In her books, Edwards meticulously wrote down everything that she saw and experienced. She talked about the wonder of seeing the tomb open and excavating treasures from a temple. The book was a hit, explained the Egypt Exploration Society, and drew more people to visit the country.

This popularity, however, had a down side. Edwards noted the widespread theft in the archaeological digs and the deterioration of many of these ancient artifacts. She took notice of men, claiming to be archaeologists, carelessly wiping away the original paint in the temples, of tourists carving their names onto the stones, and locals stealing items for collectors. She quickly realized there was no authority who could protect the sites from further damage.

She established an explorer's fund

Edwards knew that for studies of ancient Egypt — Egyptology — to improve, attention must be paid to preserving the historical temples and tombs. Most of the Egyptologists at the time had little experience and less knowledge of actual excavation. It was mostly wealthy men excited to see if the Pharoah's Curse was real. The field was only starting to be taken seriously as a profession.
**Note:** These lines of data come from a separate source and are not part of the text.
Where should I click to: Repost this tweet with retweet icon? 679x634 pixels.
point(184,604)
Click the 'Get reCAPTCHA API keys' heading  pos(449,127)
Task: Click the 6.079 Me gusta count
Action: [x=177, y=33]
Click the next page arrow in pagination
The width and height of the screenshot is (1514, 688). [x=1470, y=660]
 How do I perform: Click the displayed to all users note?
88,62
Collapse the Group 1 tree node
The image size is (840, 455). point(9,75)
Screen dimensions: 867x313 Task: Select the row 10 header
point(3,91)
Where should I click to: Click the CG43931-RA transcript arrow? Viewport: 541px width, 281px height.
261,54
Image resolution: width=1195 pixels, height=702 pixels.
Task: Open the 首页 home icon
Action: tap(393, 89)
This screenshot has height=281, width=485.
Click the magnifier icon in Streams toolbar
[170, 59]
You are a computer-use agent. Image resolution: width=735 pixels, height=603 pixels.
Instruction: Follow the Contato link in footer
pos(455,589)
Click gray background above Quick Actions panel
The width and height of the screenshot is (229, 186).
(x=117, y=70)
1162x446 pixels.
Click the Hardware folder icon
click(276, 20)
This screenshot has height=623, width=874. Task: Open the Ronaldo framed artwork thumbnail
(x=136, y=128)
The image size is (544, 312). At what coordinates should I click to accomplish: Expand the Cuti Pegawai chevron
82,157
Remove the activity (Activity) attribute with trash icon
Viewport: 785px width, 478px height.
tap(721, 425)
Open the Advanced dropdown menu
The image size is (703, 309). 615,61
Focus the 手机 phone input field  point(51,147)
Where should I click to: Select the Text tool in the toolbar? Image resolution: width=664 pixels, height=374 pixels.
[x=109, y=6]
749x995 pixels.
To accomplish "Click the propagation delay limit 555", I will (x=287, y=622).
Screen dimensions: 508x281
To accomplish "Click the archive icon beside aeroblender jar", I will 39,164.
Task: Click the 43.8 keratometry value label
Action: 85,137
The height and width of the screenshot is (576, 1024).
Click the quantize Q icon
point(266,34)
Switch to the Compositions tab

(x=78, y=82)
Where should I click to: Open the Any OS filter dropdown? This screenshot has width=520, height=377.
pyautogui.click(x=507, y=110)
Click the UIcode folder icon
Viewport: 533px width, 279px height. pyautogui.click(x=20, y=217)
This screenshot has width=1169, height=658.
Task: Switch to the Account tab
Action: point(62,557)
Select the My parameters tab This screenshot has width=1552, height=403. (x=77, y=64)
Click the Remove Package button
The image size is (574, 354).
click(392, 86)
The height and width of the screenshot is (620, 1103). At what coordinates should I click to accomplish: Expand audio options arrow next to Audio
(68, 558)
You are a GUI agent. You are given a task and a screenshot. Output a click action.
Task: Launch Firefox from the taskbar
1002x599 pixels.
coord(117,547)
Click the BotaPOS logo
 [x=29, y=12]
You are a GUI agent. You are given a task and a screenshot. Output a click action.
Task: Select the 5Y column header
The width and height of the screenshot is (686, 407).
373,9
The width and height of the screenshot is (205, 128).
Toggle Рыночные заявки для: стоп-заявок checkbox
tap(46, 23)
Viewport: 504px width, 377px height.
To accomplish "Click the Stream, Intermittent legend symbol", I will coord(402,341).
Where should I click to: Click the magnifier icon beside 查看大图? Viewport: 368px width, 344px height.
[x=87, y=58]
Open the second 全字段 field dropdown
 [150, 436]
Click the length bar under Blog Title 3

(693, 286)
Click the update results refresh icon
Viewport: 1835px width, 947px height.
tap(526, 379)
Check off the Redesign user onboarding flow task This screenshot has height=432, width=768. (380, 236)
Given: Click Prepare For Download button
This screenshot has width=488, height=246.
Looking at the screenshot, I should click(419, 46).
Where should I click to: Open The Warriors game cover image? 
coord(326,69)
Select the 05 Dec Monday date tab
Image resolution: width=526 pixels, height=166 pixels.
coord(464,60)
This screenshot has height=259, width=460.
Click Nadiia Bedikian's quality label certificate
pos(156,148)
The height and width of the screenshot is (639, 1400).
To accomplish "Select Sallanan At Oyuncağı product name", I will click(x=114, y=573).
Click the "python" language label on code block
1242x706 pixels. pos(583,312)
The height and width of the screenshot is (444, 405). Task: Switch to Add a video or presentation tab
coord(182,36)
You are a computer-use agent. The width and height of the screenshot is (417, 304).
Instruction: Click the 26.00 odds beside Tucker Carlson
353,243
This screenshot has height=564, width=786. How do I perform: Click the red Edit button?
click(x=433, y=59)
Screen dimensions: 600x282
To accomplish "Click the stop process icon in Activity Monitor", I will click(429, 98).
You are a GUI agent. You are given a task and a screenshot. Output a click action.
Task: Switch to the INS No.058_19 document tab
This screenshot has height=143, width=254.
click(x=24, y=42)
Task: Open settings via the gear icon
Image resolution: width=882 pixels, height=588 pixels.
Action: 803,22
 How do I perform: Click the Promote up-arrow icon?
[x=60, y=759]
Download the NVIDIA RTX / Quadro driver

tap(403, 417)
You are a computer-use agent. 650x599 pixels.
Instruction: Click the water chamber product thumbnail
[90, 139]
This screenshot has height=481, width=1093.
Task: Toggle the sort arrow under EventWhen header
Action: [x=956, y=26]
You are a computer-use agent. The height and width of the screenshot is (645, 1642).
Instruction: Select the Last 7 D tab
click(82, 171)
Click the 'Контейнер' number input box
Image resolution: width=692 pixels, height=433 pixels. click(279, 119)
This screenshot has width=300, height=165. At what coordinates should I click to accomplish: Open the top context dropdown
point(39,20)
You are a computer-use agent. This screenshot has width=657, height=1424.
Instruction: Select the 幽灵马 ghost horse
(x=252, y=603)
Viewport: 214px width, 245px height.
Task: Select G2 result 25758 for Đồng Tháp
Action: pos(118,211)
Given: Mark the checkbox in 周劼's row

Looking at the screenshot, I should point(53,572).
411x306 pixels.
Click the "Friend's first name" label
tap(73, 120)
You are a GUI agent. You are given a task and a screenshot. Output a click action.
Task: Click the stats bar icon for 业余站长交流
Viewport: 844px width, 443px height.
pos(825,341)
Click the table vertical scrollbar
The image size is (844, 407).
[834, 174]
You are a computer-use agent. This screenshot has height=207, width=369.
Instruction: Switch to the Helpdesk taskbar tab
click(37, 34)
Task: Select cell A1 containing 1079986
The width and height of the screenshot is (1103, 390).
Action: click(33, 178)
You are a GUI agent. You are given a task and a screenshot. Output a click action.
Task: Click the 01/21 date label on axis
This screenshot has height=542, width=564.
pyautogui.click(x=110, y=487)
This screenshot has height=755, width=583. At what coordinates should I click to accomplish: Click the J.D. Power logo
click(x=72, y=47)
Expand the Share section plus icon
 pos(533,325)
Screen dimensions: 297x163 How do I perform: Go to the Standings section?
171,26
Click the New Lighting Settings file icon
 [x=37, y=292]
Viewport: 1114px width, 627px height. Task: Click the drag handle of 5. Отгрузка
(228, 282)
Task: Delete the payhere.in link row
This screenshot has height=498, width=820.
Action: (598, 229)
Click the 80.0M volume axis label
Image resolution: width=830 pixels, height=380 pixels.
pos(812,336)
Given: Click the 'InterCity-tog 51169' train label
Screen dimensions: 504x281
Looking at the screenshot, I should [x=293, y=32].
So Edwards, along with R.S. Poole, the Keeper of Coins and Medals at the British Museum, established the Egypt Exploration Fund, now the Egypt Exploration Society, per English Heritage. They aimed to protect historical sites from damage, and funded expeditions to Egypt to bring back artifacts to England.

Edwards continued to work at the fund until her death from influenza in 1892. She was buried near her life partner, Ellen Drew Braysher, the BBC reported. Her grave featured an ankh and an obelisk to represent her love for Egyptian history. At her death, Edwards bequeathed her collection of Egyptian antiquities to the University College, London, which then established the Edwards Chair of Egyptology, which funded positions for leading Egyptologists.

Amelia Edwards became fascinated by travel and nature, but it was her love for history, especially Egyptian history, that helped changed the course of archaeology and historic preservation.